The Bohr-Pál Theorem and its friends

In the course of writing our paper on the support of the Kloosterman paths, Will Sawin and I encountered some very beautiful classical questions of Fourier analysis. As discussed in the previous post, we were interested in the following question: given a continuous function f \colon [0,1]\to \mathbf{C}, such that (1) we have f(1)\in [-2,2]\subset \mathbf{R} and (2) the function g(t)=f(t)-tf(1) has purely imaginary Fourier coefficients \hat{g}(h) for h\not=0, does there exist an increasing homeomorphism \sigma\colon [0,1]\to [0,1], such that \sigma(1-t)=1-\sigma(t), and such that the new function f_1(t)=f(\sigma(t)), in addition to the analogue of (1) and (2), also satisfies |\hat{g}_1(h)|\leq 1/(\pi|h|) for h\not=0?

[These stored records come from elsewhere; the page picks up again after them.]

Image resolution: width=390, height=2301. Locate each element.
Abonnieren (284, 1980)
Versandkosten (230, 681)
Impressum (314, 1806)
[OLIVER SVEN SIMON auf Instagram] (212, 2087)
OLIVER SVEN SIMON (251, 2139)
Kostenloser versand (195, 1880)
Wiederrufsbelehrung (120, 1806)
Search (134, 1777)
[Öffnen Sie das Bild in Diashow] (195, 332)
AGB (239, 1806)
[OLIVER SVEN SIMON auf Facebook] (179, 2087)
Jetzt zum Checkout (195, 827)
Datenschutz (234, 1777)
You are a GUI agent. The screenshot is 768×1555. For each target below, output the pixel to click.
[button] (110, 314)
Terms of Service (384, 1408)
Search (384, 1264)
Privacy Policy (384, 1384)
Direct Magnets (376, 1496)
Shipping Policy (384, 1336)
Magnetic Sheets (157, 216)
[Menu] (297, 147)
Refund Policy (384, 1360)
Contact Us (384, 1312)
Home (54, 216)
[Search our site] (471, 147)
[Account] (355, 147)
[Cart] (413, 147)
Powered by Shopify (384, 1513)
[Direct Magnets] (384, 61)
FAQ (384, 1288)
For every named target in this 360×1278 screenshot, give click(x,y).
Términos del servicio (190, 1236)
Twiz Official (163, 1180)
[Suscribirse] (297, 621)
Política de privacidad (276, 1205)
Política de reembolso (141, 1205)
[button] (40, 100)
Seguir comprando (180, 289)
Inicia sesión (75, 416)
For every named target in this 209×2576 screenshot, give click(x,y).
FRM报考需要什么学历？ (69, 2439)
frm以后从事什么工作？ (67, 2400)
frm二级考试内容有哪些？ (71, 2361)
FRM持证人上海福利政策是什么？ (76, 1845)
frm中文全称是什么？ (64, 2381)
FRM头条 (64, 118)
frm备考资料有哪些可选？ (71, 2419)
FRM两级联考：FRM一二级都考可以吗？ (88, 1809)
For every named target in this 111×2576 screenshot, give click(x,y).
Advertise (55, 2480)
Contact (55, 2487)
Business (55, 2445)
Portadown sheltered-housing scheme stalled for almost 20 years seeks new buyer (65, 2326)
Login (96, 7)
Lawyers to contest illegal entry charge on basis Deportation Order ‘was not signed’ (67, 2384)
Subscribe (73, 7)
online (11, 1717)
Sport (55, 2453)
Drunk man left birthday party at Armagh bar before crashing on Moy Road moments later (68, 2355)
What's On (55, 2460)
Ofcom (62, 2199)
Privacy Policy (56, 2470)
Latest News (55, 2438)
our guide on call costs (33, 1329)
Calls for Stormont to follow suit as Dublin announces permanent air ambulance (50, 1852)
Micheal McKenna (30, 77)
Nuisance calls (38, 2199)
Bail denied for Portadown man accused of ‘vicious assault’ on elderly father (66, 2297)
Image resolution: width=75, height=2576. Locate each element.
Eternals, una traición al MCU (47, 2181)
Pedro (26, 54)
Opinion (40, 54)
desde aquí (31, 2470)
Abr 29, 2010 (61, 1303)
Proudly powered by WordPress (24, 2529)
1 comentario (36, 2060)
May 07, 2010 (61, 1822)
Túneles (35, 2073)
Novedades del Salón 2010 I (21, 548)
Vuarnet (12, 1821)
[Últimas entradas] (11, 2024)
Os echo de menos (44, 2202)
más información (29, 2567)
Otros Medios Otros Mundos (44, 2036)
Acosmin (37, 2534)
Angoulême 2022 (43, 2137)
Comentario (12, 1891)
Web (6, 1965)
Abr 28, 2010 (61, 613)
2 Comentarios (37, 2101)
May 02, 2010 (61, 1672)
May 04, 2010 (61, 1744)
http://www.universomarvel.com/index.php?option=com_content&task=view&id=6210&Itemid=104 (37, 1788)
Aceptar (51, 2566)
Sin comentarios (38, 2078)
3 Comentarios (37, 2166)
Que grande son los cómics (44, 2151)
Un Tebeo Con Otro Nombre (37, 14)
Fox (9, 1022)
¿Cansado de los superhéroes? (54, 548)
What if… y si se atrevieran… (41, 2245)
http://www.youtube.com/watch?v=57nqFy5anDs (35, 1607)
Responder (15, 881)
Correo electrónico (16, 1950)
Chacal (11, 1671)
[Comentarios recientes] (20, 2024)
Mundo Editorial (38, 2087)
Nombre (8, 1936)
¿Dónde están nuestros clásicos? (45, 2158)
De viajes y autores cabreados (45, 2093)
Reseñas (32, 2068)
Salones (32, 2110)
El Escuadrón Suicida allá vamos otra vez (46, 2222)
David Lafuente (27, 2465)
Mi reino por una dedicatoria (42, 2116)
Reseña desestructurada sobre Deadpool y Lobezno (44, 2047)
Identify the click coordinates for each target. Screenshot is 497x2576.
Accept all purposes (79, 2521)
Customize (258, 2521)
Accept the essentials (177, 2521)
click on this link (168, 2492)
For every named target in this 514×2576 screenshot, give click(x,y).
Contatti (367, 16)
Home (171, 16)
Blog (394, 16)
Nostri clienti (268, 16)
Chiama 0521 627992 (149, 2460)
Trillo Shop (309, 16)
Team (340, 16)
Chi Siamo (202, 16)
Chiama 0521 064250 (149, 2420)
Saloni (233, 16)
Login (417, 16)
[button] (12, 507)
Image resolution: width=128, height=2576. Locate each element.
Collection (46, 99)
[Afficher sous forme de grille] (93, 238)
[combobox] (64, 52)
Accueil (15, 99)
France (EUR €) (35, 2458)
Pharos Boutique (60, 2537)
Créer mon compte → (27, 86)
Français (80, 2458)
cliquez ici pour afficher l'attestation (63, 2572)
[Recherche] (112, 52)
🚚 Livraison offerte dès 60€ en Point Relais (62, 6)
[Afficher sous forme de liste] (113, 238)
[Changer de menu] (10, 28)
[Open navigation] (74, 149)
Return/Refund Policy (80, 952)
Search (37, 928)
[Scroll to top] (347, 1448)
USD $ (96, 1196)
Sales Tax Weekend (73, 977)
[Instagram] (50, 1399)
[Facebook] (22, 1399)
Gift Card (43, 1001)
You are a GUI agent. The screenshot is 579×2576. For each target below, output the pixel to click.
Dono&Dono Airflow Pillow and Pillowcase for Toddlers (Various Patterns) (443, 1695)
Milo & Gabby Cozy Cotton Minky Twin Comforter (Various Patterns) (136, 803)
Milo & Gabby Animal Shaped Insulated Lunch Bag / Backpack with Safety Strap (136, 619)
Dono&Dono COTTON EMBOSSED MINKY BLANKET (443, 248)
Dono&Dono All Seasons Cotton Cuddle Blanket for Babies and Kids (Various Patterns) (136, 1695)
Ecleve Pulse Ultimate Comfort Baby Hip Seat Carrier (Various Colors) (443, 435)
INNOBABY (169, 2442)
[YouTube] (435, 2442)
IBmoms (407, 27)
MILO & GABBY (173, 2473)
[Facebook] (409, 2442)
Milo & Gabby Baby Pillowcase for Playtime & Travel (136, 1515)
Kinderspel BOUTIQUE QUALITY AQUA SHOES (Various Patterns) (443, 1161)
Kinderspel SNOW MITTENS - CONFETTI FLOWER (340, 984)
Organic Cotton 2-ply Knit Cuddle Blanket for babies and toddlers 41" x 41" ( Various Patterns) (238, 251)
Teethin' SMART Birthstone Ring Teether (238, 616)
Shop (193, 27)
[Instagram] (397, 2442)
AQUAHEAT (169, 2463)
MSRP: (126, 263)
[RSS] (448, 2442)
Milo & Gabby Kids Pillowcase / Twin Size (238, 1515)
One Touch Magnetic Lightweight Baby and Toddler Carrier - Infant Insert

After some searching we found the right keywords, or mathematical attractor, for this type of problem. It starts with a short paper of Gyula, alias Julius, alias Jules, Pál, alias Pal, alias Perl, in 1914, who attributes to Fejér the following question : can one reparameterize a continuous periodic function in such a way that the new function has uniformly convergent Fourier series? Pál shows that he can almost do it: his reparameterized function has Fourier series that converges uniformly on [\delta,1-\delta], where \delta>0 can be arbitrarily small (but the change of variable depends on \delta).

This Theorem of Pál becomes the Bohr–Pál Theorem after Harald Bohr’s full answer to Fejér’s question in Acta Universitatis Szegediensis in 1935. (Note: I had never looked before at the archive of this particular journal; like most mathematical journals of this period, it is amazing how many names, and even theorems, one can recognize in almost any issue !)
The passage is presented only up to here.